Bring on the fruit dips for breakfast. For one, combine lemon yogurt, almonds and a little orange juice, Clegg says.

Consider fruit salsa for a spicy egg topping. Combine peaches and strawberries or blueberries with red or green onions, cilantro and sugar.

Go Southwestern with salsa made of avocados, corn, green onions and tomato to top eggs.

She suggests fruit quesadillas with mangoes and brie or reduced-fat Monterey jack cheese or with apples and brie cheese.

For another nontraditional idea, she suggests shrimp, peppers and cheese grits as a brunch item. “Sauté the green peppers, tomatoes and shrimp and throw in some green onions when the shrimp is done. Serve it with cheese grits,” she says. To maximize the flavor, use chicken broth and milk rather than water in the grits.


Think of the brunch atmosphere you’d like to set, and use your menu to accomplish that.

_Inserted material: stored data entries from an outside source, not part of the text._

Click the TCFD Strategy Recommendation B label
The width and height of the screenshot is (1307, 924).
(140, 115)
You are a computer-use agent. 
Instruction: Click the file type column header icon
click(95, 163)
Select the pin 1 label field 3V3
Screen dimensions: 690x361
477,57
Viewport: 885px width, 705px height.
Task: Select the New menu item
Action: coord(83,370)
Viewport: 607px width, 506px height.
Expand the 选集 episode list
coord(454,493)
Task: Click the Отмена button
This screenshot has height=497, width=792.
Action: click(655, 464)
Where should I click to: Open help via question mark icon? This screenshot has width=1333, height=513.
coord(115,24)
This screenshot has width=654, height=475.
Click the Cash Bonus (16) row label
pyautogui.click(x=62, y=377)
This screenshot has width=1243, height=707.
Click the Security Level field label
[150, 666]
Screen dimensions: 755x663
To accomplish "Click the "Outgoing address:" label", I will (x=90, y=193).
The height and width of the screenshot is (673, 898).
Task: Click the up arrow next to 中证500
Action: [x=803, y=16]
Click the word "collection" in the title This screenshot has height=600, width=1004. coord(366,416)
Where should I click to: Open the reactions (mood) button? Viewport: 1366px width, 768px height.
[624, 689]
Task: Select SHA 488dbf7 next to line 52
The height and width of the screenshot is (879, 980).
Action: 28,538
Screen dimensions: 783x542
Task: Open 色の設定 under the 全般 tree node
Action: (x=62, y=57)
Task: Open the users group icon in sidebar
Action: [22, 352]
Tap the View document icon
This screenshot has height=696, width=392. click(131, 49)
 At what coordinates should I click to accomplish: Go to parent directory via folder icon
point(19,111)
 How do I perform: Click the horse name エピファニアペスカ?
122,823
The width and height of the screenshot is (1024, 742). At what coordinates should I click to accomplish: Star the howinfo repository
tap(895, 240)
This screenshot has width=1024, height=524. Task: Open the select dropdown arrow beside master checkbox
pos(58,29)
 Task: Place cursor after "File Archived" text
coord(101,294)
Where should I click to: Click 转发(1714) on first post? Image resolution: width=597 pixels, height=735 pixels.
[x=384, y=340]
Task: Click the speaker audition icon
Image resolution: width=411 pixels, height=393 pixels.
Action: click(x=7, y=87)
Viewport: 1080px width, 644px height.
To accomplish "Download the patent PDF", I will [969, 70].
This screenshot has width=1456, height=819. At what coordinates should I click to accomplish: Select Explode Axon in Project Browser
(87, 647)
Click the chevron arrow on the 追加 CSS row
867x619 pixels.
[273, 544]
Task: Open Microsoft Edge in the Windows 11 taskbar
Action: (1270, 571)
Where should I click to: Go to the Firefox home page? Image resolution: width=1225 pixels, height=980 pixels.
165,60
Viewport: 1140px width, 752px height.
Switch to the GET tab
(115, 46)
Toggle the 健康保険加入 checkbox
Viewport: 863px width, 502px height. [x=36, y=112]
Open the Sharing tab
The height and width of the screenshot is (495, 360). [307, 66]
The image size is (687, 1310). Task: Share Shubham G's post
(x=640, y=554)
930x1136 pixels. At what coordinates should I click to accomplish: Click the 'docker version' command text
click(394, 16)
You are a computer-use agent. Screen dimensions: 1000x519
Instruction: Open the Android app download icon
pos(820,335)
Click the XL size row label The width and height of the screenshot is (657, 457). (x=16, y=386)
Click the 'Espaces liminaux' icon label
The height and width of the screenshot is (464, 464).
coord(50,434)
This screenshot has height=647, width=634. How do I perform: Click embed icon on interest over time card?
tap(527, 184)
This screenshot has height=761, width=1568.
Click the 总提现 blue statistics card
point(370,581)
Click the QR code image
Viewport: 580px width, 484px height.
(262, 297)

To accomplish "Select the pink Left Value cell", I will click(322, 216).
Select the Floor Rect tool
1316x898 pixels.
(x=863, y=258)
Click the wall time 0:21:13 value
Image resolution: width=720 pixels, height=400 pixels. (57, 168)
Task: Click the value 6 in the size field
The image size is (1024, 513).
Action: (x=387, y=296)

Atmosphere is easy at the restaurant in the Philadelphia Museum of Art. Guests not only are surrounded by art, on Sunday they also are entertained by music for the jazz brunch, says executive chef Tracey Hopkins.

Besides an omelet station, the brunch features the artist buffet table, where cooks display their seasonal creativity. In the fall the artist table featured hard squash marinated in orange juice, brown sugar and oil with a hint of orange zest — all roasted in the oven, he says.

The fruit salad combines pears and granny smith apples tossed with orange sections, walnuts and blue cheese with an apple cider dressing, he says.

For a unique pear dish, cooks roast pear chunks in brandy with sugar and toss in raw pears for contrast, he says.

The Grain House restaurant at the Olde Mill Inn in Basking Ridge, N.J., evokes an old country feeling. The goal of brunch is to offer comfort food and help people relax and enjoy the atmosphere and the company, says executive chef John Tomaszek.

Sunday brunch comfort food includes a seasonal fruit crisp and bread pudding with a fresh fruit sauce. It also features a stew with braised root vegetables, he says.

For a fruit sauce to cover blintzes, he might create a fresh mango puree and fold in blueberries or raspberries and cook it down with a little orange zest, he says.

The beef stew includes such braised root vegetables as turnips, carrots and sweet potatoes.


Keep your eye out for the popular vegetables and get them on your brunch menu. Spinach is in right now.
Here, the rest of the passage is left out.